Impacto en la movilidad
El diseño original de esta expansión del estacionamiento regulado estaba ligado a la implantación de la ZBE, impulsada por la corporación de Alberto Rojo. Al restringirse la circulación de vehículos contaminantes en el centro, el anterior gobierno planteó regular los aparcamientos limítrofes para evitar el llamado efecto frontera. El objetivo de aquellas plazas de rotación era reducir el uso del coche privado en los accesos al área restringida.
Con la reciente flexibilización de estas medidas, el actual Ayuntamiento ha decidido revertir el modelo para facilitar la actividad económica y aliviar a los conductores. La administración local ha desmentido categóricamente los rumores sobre la creación de 1.500 nuevas plazas de pago. El plan original contemplaba añadir solo 400 plazas a las 828 ya existentes en el entorno de la ZBE, y de esa ampliación prevista se eliminará finalmente el 80%.

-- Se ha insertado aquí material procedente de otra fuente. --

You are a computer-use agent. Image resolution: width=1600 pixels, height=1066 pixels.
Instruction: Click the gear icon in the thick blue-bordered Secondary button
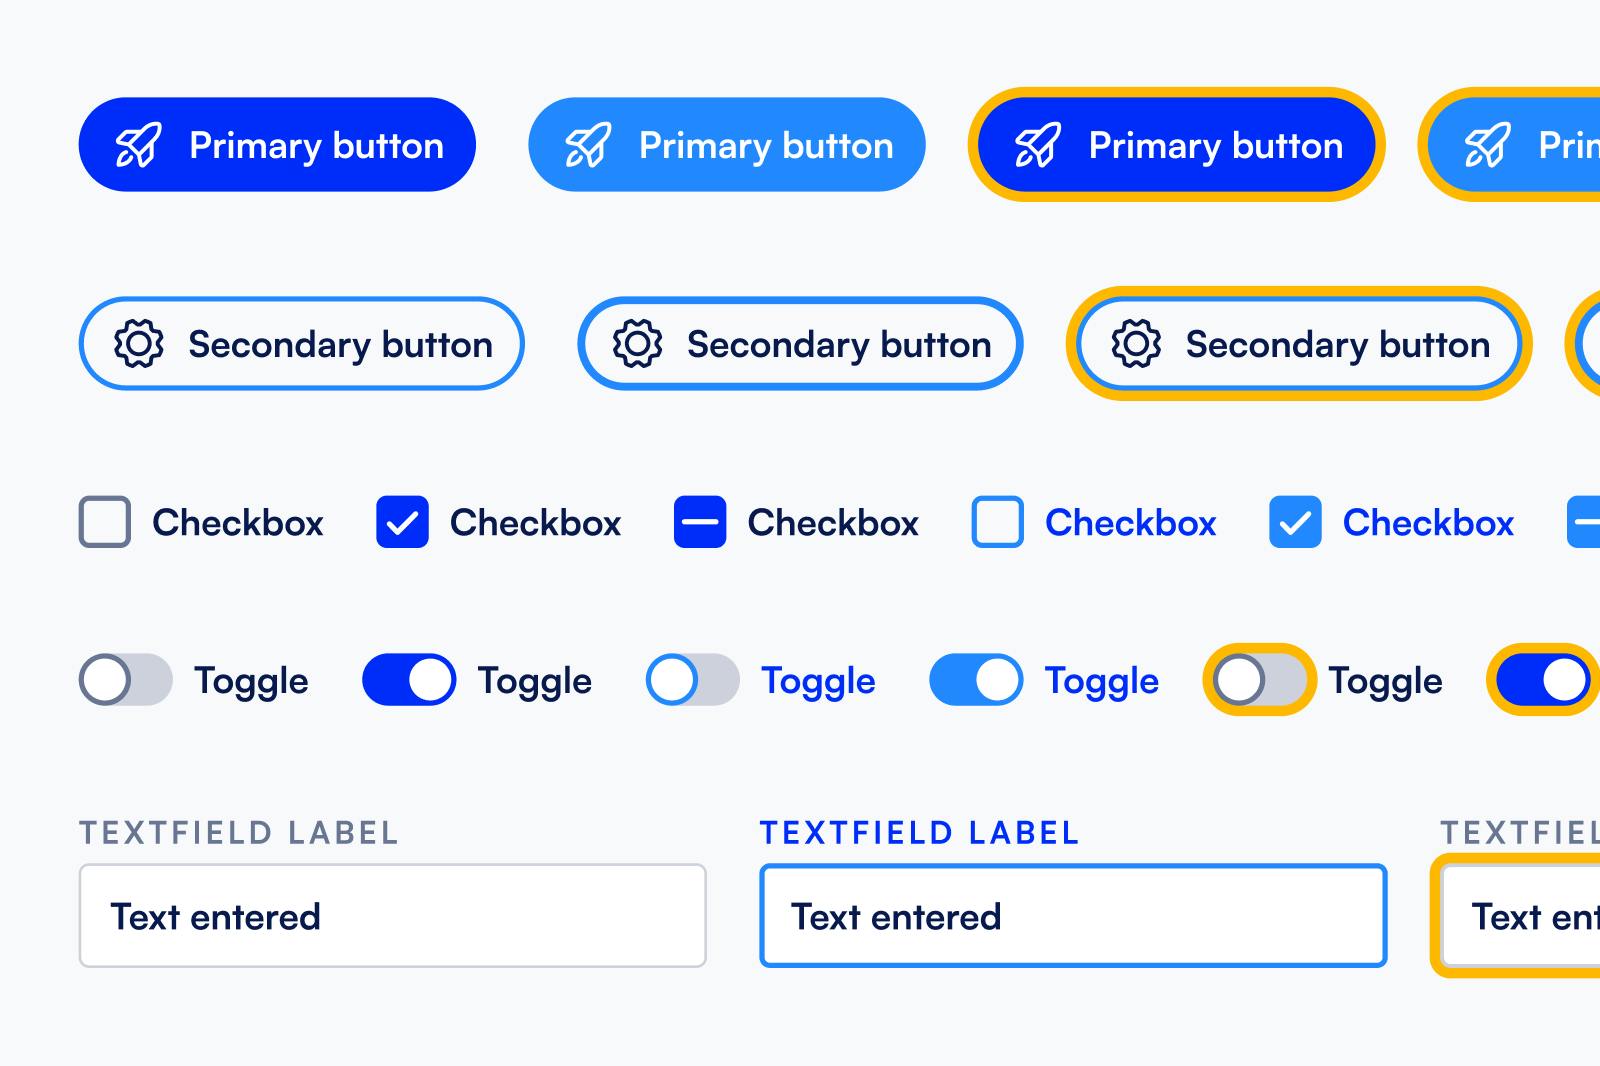tap(636, 344)
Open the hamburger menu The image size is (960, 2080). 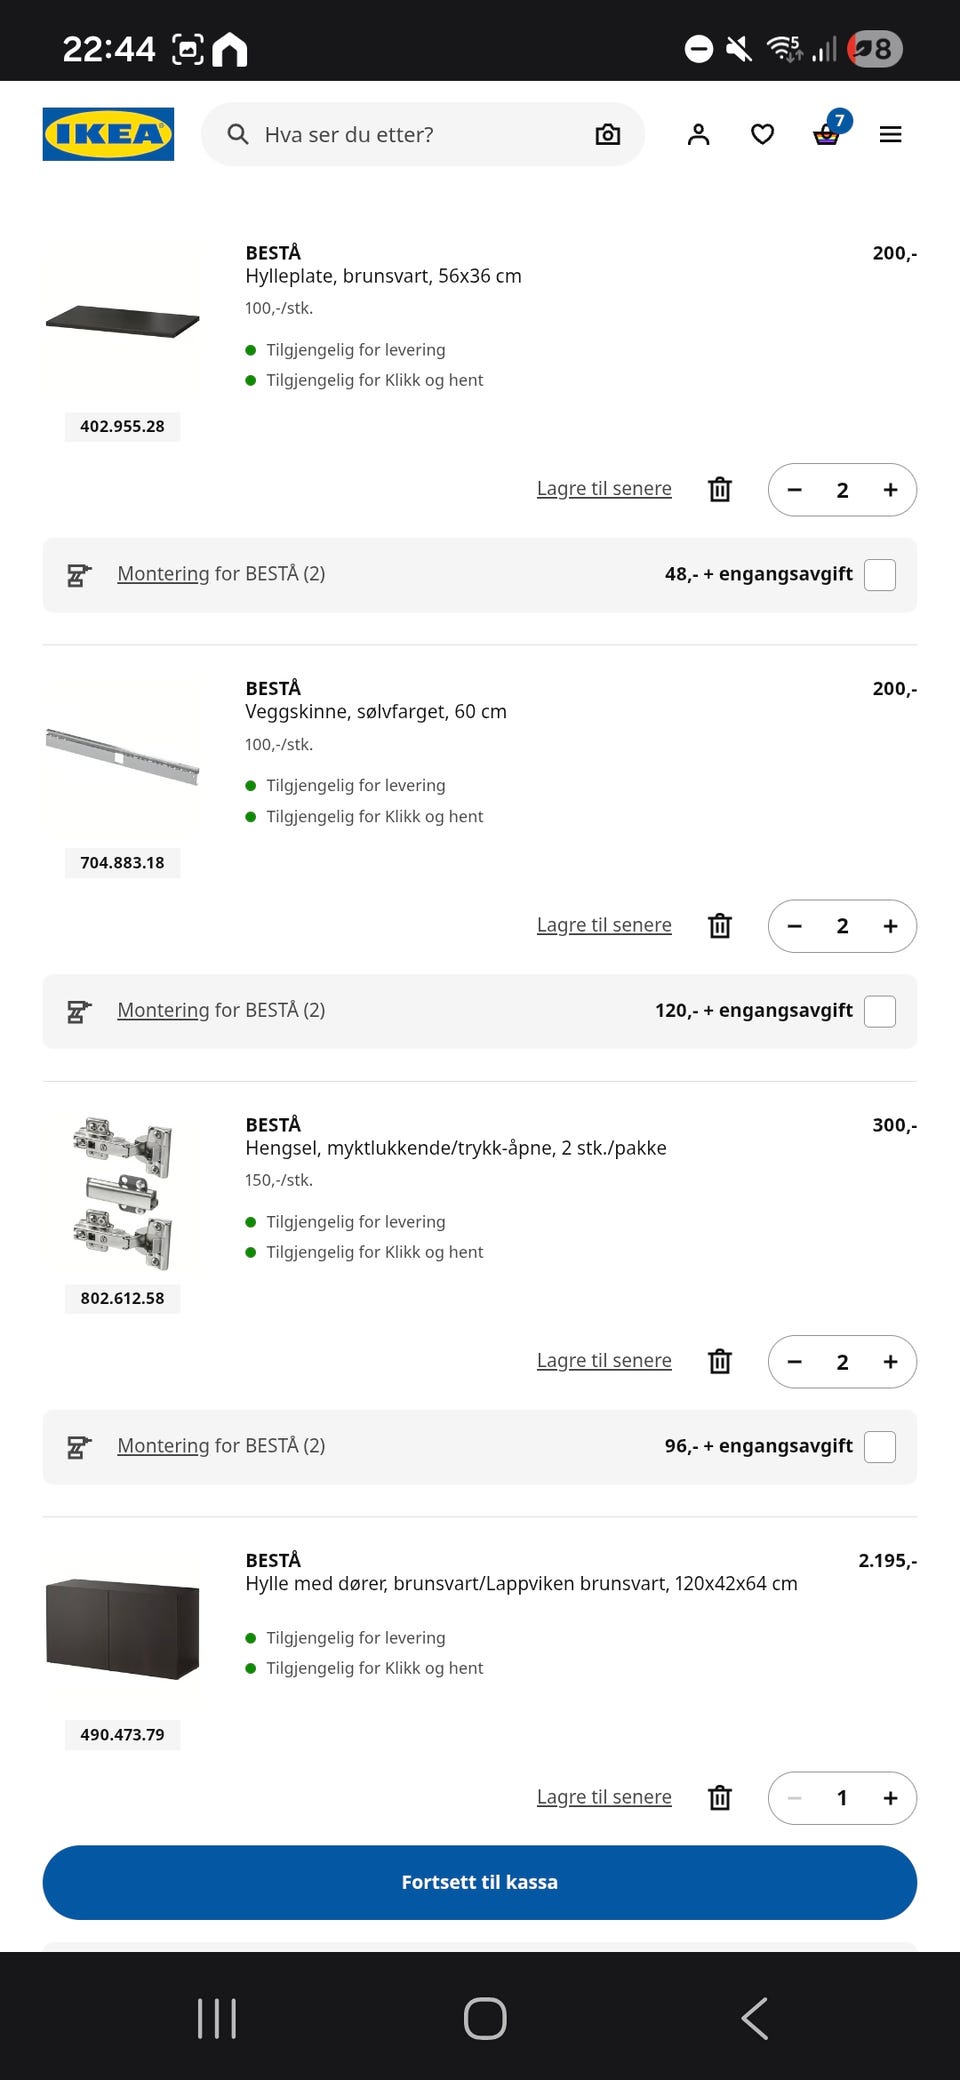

El aparcamiento disuasorio de los Hermanos Fernández Galiano, uno de los proyectos estrella vinculados a la ZBE original, también modifica su filosofía. El equipo de gobierno ha implantado una tarifa de dos euros diarios para facilitar las largas estancias. Esta decisión busca evitar el cobro por horas planteado en 2022, un modelo que habría supuesto un impacto económico severo para los usuarios regulares, reduciendo así la tarifa en un 60% respecto a otros parkings municipales.
La herencia del aparcamiento
La gestión del estacionamiento en Guadalajara ha experimentado un giro radical frente a las políticas de los últimos años, un proceso documentado exhaustivamente en el archivo de Liberal de Castilla. Durante el mandato del PSOE, la estrategia de movilidad priorizó la disuasión del vehículo privado mediante la imposición de tarifas en recintos previamente gratuitos. Ejemplos directos de esta etapa son el aparcamiento de Adoratrices, que pasó de ser libre a costar 5 euros al día, y el de Dávalos, con una tarifa que alcanzó los 10 euros diarios.
La caída de la ordenanza de la ZBE en los tribunales ha supuesto un punto de inflexión definitivo para la estrategia de tráfico en la capital alcarreña. Lo que comenzó como un plan restrictivo para limitar emisiones, apoyado en la ampliación de parquímetros, se transforma ahora en un modelo que devuelve espacio al estacionamiento libre. Los vecinos de Guadalajara presencian así el desmantelamiento de un proyecto de movilidad que, tras perder su soporte judicial, arrastra consigo la mayor expansión de la zona azul prevista en la ciudad, manteniendo el 97% de las casi 80.000 plazas del municipio como gratuitas.